Text provided
========
Ice packs - never worked for me, just melts and so no effect in a 125g.
Chiller - I have 'em on all my tanks 'cause of 2009's heat wave.
Future thoughts....
I use these
Lifegard Aquatics Lifegard Big Digital Alert Thermometer
Good luck,
Greg


----------



## Gregzz4 (Jun 25, 2010)

Right, Aww raised a much more important point.
Aerate your water heavily.
Power heads and canister outlets to turbulate the surface. Air stones if they are all you have. And leave your lids open a bit if you can so the air in the tank is fresh from the room. Not just tank air.
I use power heads with the air injection so the air in the tank is never stale.
You must heavily oxygenate the water @ that hi temp.
Also, you gotta check your params. Make sure your ammo, nititrates and nitrates are good. Plus your PH. If something is hi you'll have to do a w/c and use some Mildly cooler water ( 1-2 degrees ) to help with the temp.
Params and Oxygen are critical right now.
Good Luck,
Greg


----------



## nikkib197 (May 3, 2010)

what kind of heater was it?
If it was a marina stealth heater petsmart will give you store credit for it, if you bring it in.


----------



## richbcca (Apr 21, 2010)

500g. It was one of the cheaper 1000w titanium heater.


----------



## nikkib197 (May 3, 2010)

too bad. and sorry about your fish, at least the glass didn't break.
========
Given exercise 1
Please quote the records word for word, starting at the line that has "The image size is (1456, 819)." and ending with the last line of the records.
The thread and the records come from separate sources.
========
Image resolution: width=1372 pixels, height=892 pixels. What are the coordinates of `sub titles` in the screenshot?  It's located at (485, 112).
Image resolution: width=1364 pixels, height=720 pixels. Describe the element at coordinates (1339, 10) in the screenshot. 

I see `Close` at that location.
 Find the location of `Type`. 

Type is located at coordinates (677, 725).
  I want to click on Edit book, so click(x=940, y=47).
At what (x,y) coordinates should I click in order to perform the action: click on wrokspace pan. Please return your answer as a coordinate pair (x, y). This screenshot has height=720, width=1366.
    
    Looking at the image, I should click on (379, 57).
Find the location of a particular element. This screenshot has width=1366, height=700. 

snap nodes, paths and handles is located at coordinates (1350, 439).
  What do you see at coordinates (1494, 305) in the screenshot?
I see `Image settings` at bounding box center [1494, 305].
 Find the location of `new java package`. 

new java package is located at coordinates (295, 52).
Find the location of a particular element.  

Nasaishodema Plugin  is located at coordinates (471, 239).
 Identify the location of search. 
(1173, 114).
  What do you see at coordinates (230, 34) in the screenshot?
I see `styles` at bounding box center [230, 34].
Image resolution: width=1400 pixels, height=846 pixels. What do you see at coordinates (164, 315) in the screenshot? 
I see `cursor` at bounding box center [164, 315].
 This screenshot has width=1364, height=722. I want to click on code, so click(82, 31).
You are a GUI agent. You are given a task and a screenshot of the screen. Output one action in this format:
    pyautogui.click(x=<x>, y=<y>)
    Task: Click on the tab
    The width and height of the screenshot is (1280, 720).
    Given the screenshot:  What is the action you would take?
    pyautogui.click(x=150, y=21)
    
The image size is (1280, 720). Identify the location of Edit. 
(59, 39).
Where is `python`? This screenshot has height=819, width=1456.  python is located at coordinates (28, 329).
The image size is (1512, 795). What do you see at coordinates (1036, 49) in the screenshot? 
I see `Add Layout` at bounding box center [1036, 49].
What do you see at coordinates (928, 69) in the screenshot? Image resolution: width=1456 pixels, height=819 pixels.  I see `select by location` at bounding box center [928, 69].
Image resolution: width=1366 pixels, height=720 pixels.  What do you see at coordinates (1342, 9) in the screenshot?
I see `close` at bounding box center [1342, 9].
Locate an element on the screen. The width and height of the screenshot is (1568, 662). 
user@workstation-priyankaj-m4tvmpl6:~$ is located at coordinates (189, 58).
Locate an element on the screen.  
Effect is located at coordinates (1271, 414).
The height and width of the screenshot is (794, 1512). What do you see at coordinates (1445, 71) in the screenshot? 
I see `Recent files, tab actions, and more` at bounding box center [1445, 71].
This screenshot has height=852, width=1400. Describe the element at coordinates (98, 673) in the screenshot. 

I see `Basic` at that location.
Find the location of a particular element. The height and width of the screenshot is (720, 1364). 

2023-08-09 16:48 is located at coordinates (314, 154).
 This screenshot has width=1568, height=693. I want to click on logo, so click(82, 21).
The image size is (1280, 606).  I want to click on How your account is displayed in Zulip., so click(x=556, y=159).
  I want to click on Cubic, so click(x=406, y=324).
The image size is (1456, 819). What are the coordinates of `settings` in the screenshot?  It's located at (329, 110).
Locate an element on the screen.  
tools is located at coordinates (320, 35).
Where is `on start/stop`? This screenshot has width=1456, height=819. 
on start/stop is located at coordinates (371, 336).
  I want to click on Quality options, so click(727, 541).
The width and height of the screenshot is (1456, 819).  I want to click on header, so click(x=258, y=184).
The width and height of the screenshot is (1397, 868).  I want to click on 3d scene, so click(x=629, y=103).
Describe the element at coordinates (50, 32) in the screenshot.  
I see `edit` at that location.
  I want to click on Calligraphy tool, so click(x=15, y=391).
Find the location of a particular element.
========
Given exercise 2
Continue the forum thread about the overheated aquarium from its last post.

Written response 1
The image size is (1456, 819). What are the coordinates of `settings` in the screenshot?  It's located at (329, 110).
Locate an element on the screen.  
tools is located at coordinates (320, 35).
Where is `on start/stop`? This screenshot has width=1456, height=819. 
on start/stop is located at coordinates (371, 336).
  I want to click on Quality options, so click(727, 541).
The width and height of the screenshot is (1456, 819).  I want to click on header, so click(x=258, y=184).
The width and height of the screenshot is (1397, 868).  I want to click on 3d scene, so click(x=629, y=103).
Describe the element at coordinates (50, 32) in the screenshot.  
I see `edit` at that location.
  I want to click on Calligraphy tool, so click(x=15, y=391).
Find the location of a particular element.

Written response 2
richbcca said:


> 500g. It was one of the cheaper 1000w titanium heater.


----------



## Gregzz4 (Jun 25, 2010)

500 Gallons?
OMG, that's gonna take some time to cool down 
As I said earlier, you're gonna have to do it gradually or you will shock your fish.
Obviously you can't do it with small water changes as it'll take you all night and the next 2 days non-stop.
And putting buckets outside will not do either.
All I can suggest is you but some dry ice and float it in some safe bags.
Buy a monitor and consider a chiller.
Good luck my huge tank friend
Don't forget our suggestions to heavily turbulate the surface for aeration.
Greg


----------



## charles (Apr 21, 2010)

Richard, put some ice in the tank. Even you do that, you are not lower the temperature fast enough to stress the fish.

Use a powerhead aim it to the surface. Don't use a heater. I don't think you need it. My room temperature is at 76F


----------



## tang daddy (Apr 21, 2010)

If I am not mistaken the 1000w titanium heater runs on a controller??

If this is the case was it the controller that malfunctioned?
Because the controller tells the heater when to switch on or off.

I would be curious as I run a titanium heater on my reef aswell, it's controlled by my chiller tho!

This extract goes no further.